Irragionevole durata del processo: il giudice può discostarsi dagli ordinari criteri di determinazione dell’indennizzo quando l’oggetto della controversia non sia di particolare rilevanza.
Irragionevole durata del processo: il caso
Quando dopo 15 anni di inutili lungaggini giudiziarie la Corte di Appello di Napoli ha determinato, trattandosi di una causa di poco conto, in 600 euro annuali l’ammontare dell’indennizzo spettante ai sensi della legge 89 del 2001, G.T. sarà certamente rimasto interdetto.

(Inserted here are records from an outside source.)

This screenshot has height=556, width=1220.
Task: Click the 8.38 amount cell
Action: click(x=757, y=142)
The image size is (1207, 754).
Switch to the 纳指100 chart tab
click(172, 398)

Lapidario il giudice partenopeo: pur riconoscendo che “il giudizio presupposto non presentava particolari profili di complessità, sicché lo stesso avrebbe dovuto essere definito in un triennio anziché in quindici anni”, ritiene che l’ammontare del risarcimento debba comunque parametrarsi alla causa a cui si riferisce e pertanto la liquidazione di 600 euro annui sarebbe conforme “alle usuali liquidazioni di questa Corte ed ai parametri della Corte europea”.

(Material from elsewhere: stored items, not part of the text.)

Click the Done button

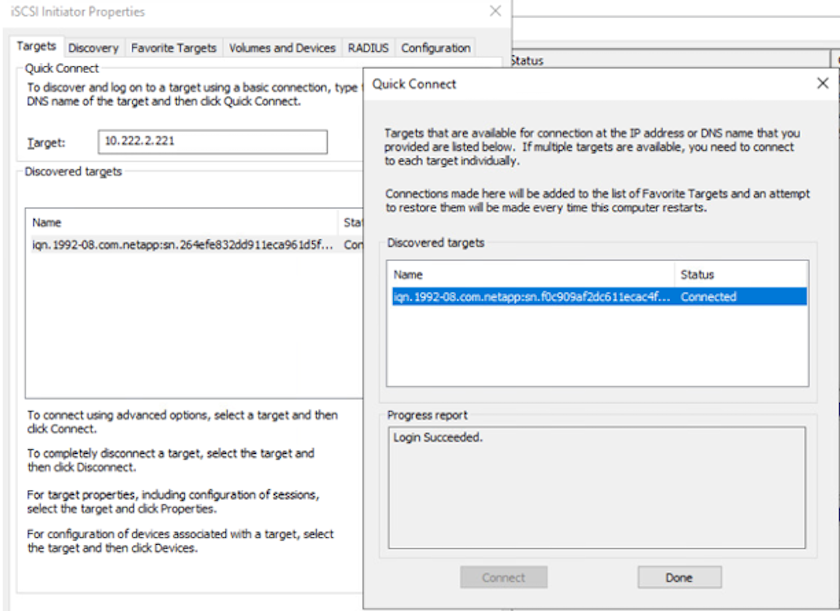[679, 577]
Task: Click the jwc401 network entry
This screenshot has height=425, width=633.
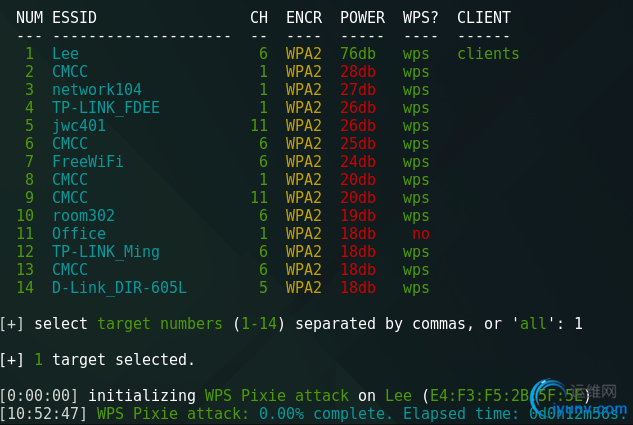Action: pyautogui.click(x=79, y=125)
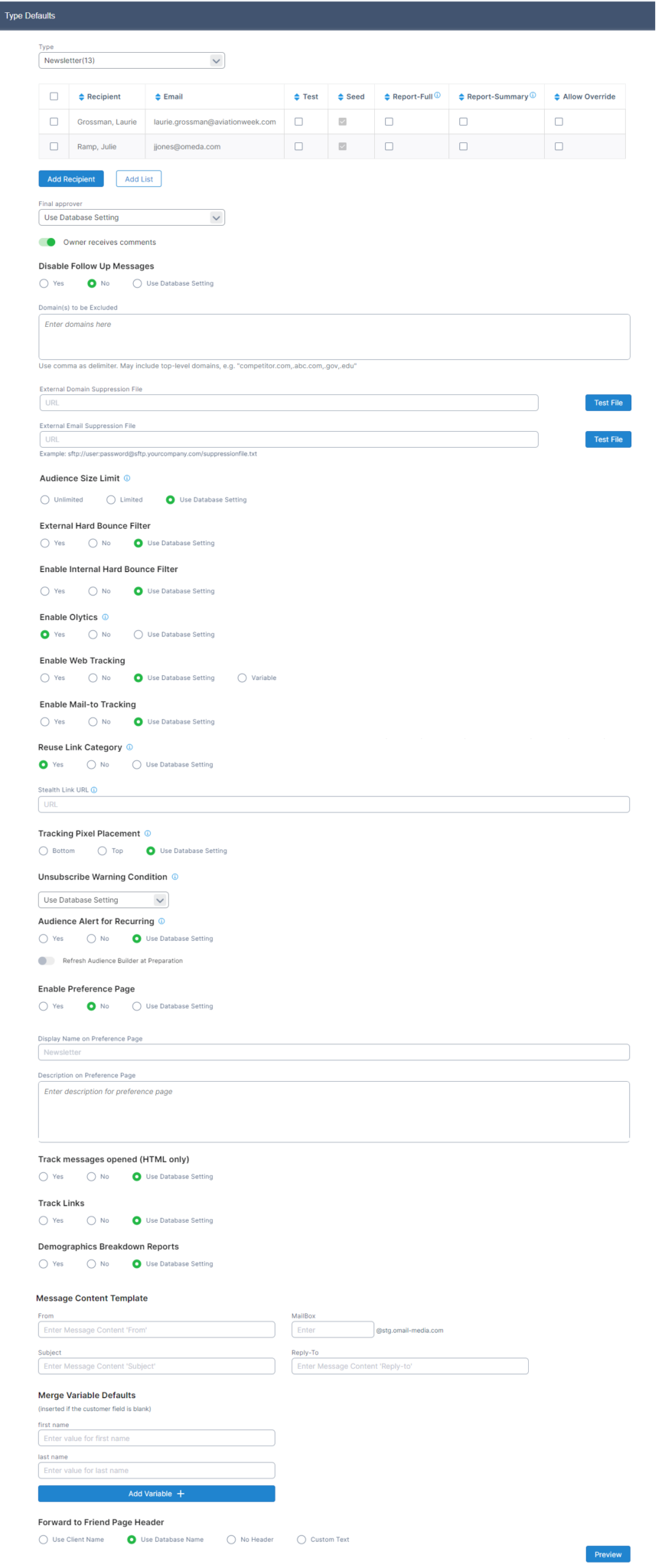Image resolution: width=665 pixels, height=1568 pixels.
Task: Open the Unsubscribe Warning Condition dropdown
Action: click(103, 900)
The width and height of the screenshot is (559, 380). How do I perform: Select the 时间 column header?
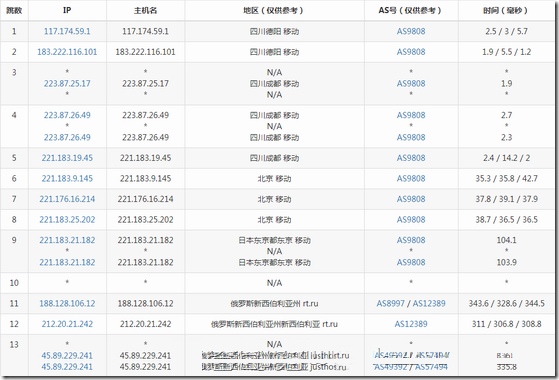point(506,11)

Impugnata la decisione in Cassazione, il ricorrente cha contestato la conformità dell’ importo liquidato tanto rispetto ai parametri determinati dalla Corte europea, che si attestano tra 1000 e 1500 euro, quanto alle liquidazioni della stessa Corte d’appello, che si attestano sui 1000 euro. La Cassazione, con la sentenza n. 10261/2014, ha bocciato la contestazione, confermando quanto stabilito dalla corte d’appello. Secondo la Suprema Corte dal provvedimento impugnato si desume che la Corte d’appello abbia ritenuto di potersi discostare dagli ordinari criteri di determinazione dell’indennizzo in quanto, tenuto conto dell’oggetto della controversia, concernente la rimozione di un cancello, ha implicitamente ravvisato la non particolare rilevanza della posta in gioco.
Irragionevole durata del processo: no alla revocazione della sentenza
L’uomo ha proposto ricorso per revocazione contro la sentenza della Cassazione, ai sensi dell’art. 395, comma 4, codice procedura civile. Secondo il ricorrente la i giudici hanno errato nel ritenere l’indennizzo equo in base alla non particolare rilevanza della posta in gioco. Infatti la Corte di appello ha motivato affermando che l’indennizzo fosse conforme ai parametri della C.E.D.U. e della stessa Corte d’appello, senza fare riferimento alla causa di poco conto. Secondo il ricorrente la Cassazione sarebbe in questo modo incorsa in un errore, tale da giustificare la richiesta di revoca della sentenza. La Cassazione, con ordinanza n. 10887/2017, ha però ritenuto inammissibile il ricorso. La corte motiva affermando che nel decreto della Corte d’appello si desume implicitamente che l’indennizzo sia ritenuto adeguato per la non particolare rilevanza della posta in gioco. Di conseguenza ha rigettato il ricorso.